Je le résume ci-après

L’IA ne se résume pas à une question technologique. Elle pose une question sociale, fiscale et, finalement, démocratique. Car si l’IA accomplit demain une part significative des tâches aujourd’hui réalisées par les humains, ce n’est pas seulement l’emploi qui sera transformé. C’est tout le contrat économique qui devra être repensé.

Nos systèmes fiscaux et sociaux ont été conçus pour un monde où le travail constituait la principale source de revenus, de cotisations et de légitimité sociale.
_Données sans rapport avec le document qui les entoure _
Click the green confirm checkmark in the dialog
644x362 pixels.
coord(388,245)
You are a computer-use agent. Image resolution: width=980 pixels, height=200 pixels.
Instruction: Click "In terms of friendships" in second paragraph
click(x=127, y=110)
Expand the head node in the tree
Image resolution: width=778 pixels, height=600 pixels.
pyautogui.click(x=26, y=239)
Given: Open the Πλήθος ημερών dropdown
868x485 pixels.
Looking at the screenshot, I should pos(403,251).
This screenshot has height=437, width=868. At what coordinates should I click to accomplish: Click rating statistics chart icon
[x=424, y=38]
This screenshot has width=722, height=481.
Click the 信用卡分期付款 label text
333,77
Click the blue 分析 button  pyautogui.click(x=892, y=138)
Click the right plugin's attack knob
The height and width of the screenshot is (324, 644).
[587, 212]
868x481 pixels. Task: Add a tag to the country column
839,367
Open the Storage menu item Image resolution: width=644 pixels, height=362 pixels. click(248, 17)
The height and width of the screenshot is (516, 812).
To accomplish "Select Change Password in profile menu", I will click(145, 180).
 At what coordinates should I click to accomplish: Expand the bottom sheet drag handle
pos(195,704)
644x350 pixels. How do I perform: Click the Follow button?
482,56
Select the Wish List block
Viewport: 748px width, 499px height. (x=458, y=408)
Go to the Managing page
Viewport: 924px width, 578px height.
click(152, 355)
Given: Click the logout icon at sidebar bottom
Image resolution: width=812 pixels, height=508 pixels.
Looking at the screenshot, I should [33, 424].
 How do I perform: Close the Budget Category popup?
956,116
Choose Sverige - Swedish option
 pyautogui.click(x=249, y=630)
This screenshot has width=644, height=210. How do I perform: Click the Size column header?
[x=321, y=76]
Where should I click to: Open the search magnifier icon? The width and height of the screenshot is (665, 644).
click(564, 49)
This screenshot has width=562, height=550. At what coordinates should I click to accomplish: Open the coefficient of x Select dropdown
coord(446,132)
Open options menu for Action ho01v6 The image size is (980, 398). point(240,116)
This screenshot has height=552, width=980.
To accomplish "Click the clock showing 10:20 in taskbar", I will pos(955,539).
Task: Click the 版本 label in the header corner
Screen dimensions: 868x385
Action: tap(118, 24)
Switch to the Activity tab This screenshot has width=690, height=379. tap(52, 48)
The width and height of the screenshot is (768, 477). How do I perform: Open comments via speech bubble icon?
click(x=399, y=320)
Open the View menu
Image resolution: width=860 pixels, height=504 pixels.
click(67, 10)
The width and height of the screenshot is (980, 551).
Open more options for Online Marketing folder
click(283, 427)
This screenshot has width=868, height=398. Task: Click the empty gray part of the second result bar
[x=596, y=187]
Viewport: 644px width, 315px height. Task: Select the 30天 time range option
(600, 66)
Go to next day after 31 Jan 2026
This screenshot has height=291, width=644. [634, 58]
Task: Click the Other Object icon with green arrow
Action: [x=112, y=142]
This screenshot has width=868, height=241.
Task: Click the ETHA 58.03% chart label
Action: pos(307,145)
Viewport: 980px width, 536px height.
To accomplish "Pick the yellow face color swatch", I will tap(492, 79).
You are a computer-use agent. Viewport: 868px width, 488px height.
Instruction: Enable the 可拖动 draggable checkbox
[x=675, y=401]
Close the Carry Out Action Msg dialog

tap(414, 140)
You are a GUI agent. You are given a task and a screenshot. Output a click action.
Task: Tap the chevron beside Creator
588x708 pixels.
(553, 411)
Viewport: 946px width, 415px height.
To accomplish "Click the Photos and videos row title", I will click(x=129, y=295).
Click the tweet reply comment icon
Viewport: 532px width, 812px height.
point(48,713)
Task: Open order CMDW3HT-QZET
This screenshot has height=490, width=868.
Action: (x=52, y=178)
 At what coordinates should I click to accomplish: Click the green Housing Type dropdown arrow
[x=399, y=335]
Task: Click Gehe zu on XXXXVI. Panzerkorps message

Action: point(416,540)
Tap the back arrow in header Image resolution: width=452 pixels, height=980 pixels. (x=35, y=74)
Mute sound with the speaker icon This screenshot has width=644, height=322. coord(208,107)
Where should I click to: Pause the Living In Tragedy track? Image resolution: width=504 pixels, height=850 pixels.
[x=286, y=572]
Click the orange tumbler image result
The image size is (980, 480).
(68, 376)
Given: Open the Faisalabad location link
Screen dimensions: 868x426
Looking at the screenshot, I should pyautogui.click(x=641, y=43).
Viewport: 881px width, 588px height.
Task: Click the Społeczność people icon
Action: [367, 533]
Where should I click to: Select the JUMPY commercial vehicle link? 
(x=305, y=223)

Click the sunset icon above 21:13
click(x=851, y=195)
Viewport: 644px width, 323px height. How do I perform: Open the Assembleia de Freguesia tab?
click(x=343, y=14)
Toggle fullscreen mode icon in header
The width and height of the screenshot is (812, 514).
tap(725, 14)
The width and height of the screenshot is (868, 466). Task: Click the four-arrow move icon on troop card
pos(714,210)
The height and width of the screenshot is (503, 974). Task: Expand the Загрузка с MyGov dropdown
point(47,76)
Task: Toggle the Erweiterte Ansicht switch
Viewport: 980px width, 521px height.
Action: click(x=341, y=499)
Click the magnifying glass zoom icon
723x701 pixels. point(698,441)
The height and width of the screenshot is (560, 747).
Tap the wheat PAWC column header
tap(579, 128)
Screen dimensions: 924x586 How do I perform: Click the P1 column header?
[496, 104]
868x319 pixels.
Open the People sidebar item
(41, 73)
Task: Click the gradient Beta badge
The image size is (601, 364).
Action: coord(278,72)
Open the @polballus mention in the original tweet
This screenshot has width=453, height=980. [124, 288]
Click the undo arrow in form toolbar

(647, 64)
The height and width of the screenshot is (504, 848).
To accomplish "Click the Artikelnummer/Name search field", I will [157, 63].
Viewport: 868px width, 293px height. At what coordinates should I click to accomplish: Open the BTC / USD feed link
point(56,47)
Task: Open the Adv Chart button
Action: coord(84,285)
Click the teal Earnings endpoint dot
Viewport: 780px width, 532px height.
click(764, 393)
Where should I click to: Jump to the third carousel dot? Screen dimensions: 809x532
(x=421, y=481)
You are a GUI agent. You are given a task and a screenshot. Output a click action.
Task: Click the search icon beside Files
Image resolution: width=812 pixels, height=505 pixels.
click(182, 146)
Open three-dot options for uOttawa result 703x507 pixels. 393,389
Or, si la valeur créée se déplace progressivement du travail vers le capital, les machines, les algorithmes et les infrastructures numériques, il faudra se demander qui finance encore la solidarité collective.

La question n’est donc pas de ralentir l’innovation. Ce serait vain, et probablement contre-productif. La vraie question est de savoir comment organiser la transition.

Si l’intelligence artificielle accroît considérablement les rendements du capital tout en réduisant la nécessité de travail humain, il deviendra difficile de maintenir un traitement fiscal privilégié pour certains revenus du capital. Il faudra sans doute rapprocher davantage la fiscalité des revenus du travail et celle des revenus patrimoniaux. Non par hostilité au capital, mais parce que l’assiette fiscale, fondée principalement sur le travail, deviendra insuffisante.

Il faudra aussi réfléchir à de nouvelles formes de prélèvements liées à l’usage intensif de la puissance de calcul, à l’automatisation et à la substitution du travail humain. Ce débat sera délicat, car il ne faut pas punir l’innovation. Mais il faudra éviter qu’une économie immensément productive ne devienne socialement déséquilibrée.

L’autre dimension est plus positive. Si l’IA rend certains savoirs presque gratuits — médecine de première ligne, accompagnement juridique, soutien scolaire, expertise administrative — elle pourrait réduire des inégalités très profondes. L’accès à l’expertise, aujourd’hui souvent lié au revenu, pourrait devenir beaucoup plus universel.

Enfin, il faudra peut-être imaginer des formes collectives de propriété du capital technologique. Si la richesse future est créée par quelques grandes infrastructures d’intelligence artificielle, la question de leur partage deviendra centrale. Un fonds collectif, public ou souverain, pourrait permettre à chacun de participer indirectement aux fruits de cette révolution.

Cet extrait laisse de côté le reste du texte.